#### Recorded data ####
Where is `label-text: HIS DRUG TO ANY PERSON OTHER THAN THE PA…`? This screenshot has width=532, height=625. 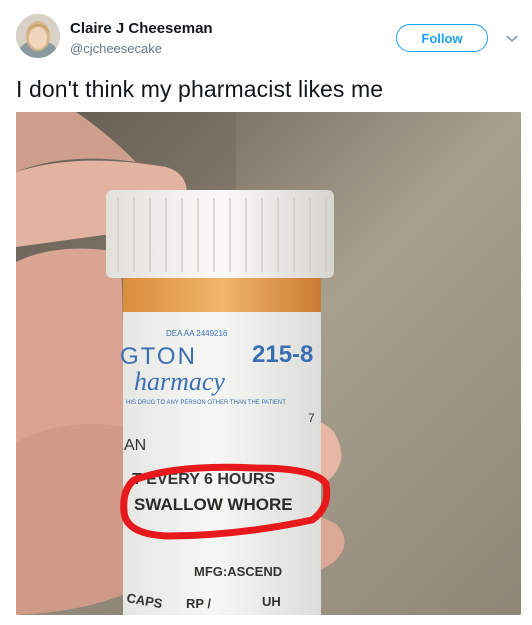
label-text: HIS DRUG TO ANY PERSON OTHER THAN THE PA… is located at coordinates (206, 403).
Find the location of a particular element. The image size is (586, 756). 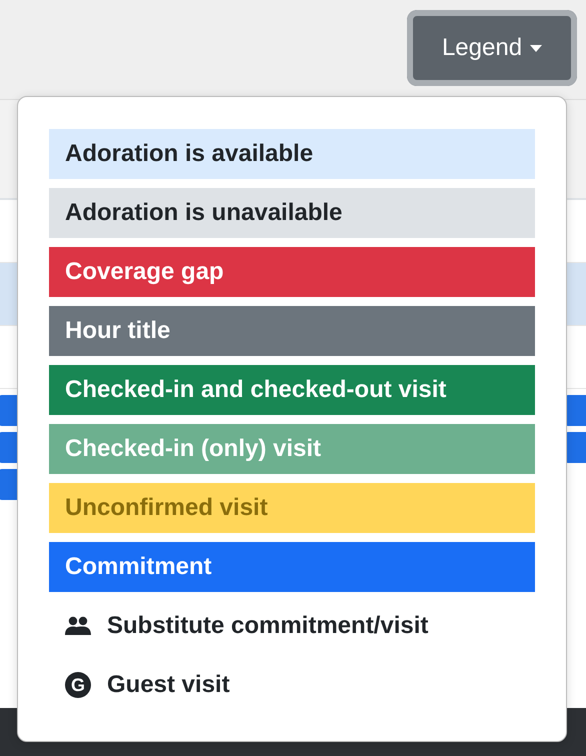

legend-label: Substitute commitment/visit is located at coordinates (268, 626).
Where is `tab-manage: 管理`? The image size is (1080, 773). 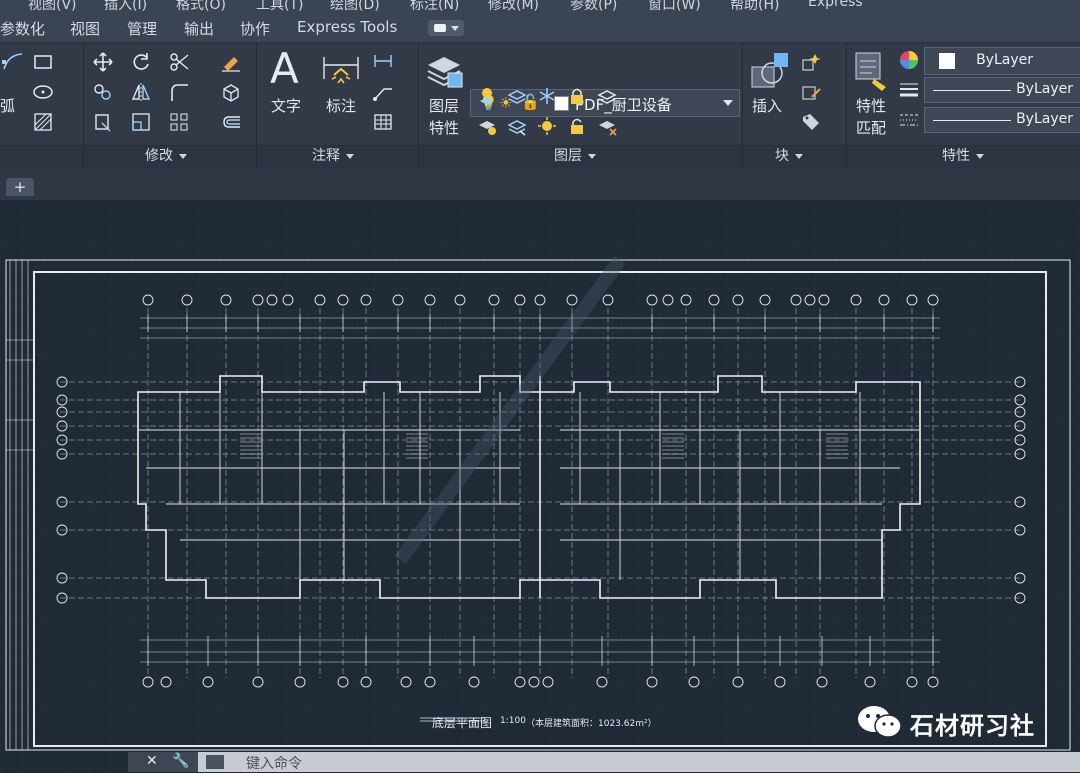
tab-manage: 管理 is located at coordinates (142, 28).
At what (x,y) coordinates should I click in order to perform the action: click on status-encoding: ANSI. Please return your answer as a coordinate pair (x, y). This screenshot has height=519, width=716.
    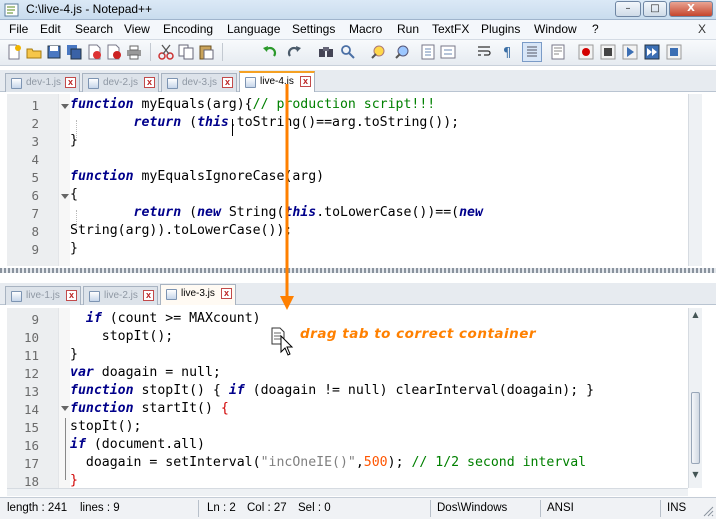
    Looking at the image, I should click on (560, 508).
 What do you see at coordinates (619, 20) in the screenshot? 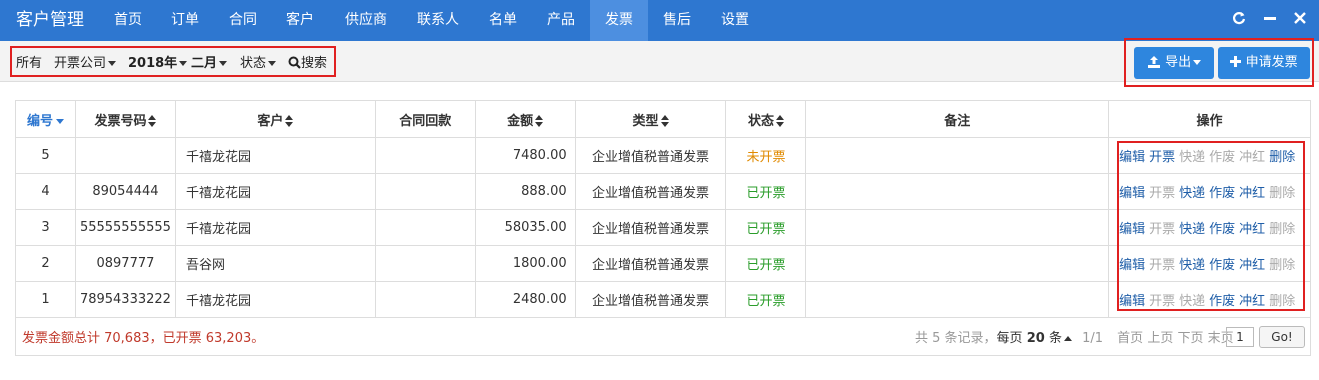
####
→ **Your goal**
Please format everything from the line containing "Find the location" down to the line containing "tab-manage: 管理 is" as a two-column CSV with the headers instruction and output, one row per entry, putting each field in quotes, turning line breaks into spaces and leaving out the pictures.

→ **Written solution**
instruction,output
"Find the location of a particular element. The image size is (586, 756).","legend-label: Substitute commitment/visit is located at coordinates (268, 626)."
"Where is `tab-manage: 管理`? The image size is (1080, 773).","tab-manage: 管理 is located at coordinates (142, 28)."